Selected passage.
────────────────────
Read More  Contact Center AI Reimagines The Customer Experience Through Full End-To-End Platform Expansion

get_dataset_id and get_model_id are custom KFP components used to determine if there is an existing Vertex Dataset and Vertex Model respectively. Both return “None” if a model is found and some other value if a model isn’t found. They also emit Vertex AI-aware artifacts. You will see what this means in the next section.

Emit Vertex AI-aware artifacts

Artifacts track the path of each experiment in the ML pipeline and display metadata in the Vertex Pipeline UI. When Vertex AI aware artifacts are released into in the pipeline, Vertex Pipeline UI displays links for its internal services such as Vertex Dataset, so that users can visit a web page for more information.

So how could you write a custom component to generate Vertex AI-aware artifacts? To do this, custom components should have Output[Artifact] in their parameters. Then you need to replace the resourceName of the metadata attribute with a special string format.
────────────────────
Data section.
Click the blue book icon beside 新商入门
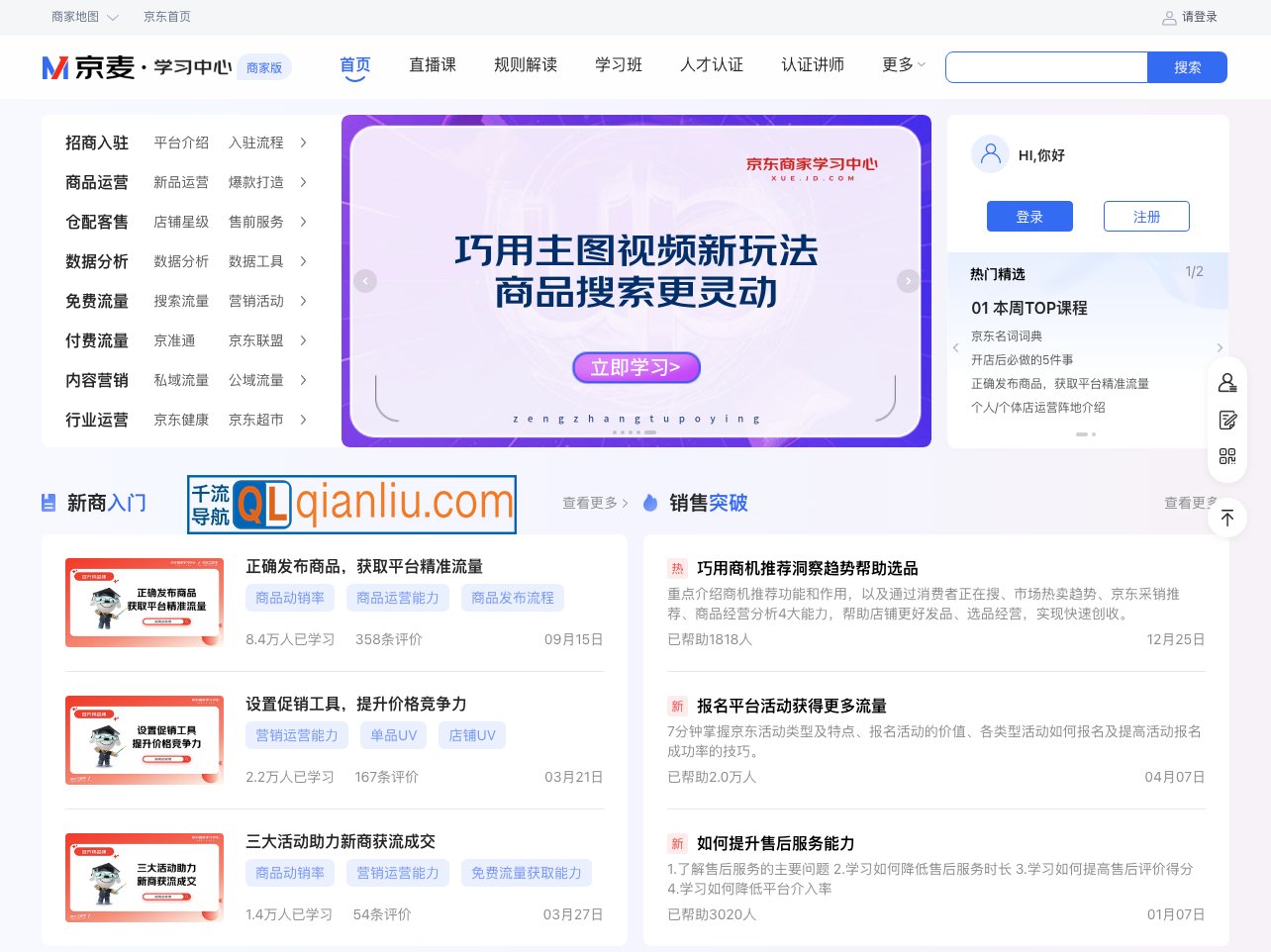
────────────────────
Aim of the exercise.
Answer from the passage on Vertex AI-aware artifacts:
(a) What do get_dataset_id and get_model_id determine?
(b) What does the Vertex Pipeline UI display when Vertex AI-aware artifacts are released into the pipeline?
(c) What must a custom component have in its parameters to generate Vertex AI-aware artifacts?
The lines on this page are separate material, unrelated to the passage.

The solution.
(a) Whether there is an existing Vertex Dataset and Vertex Model, respectively.
(b) Links for its internal services, such as Vertex Dataset.
(c) Output[Artifact].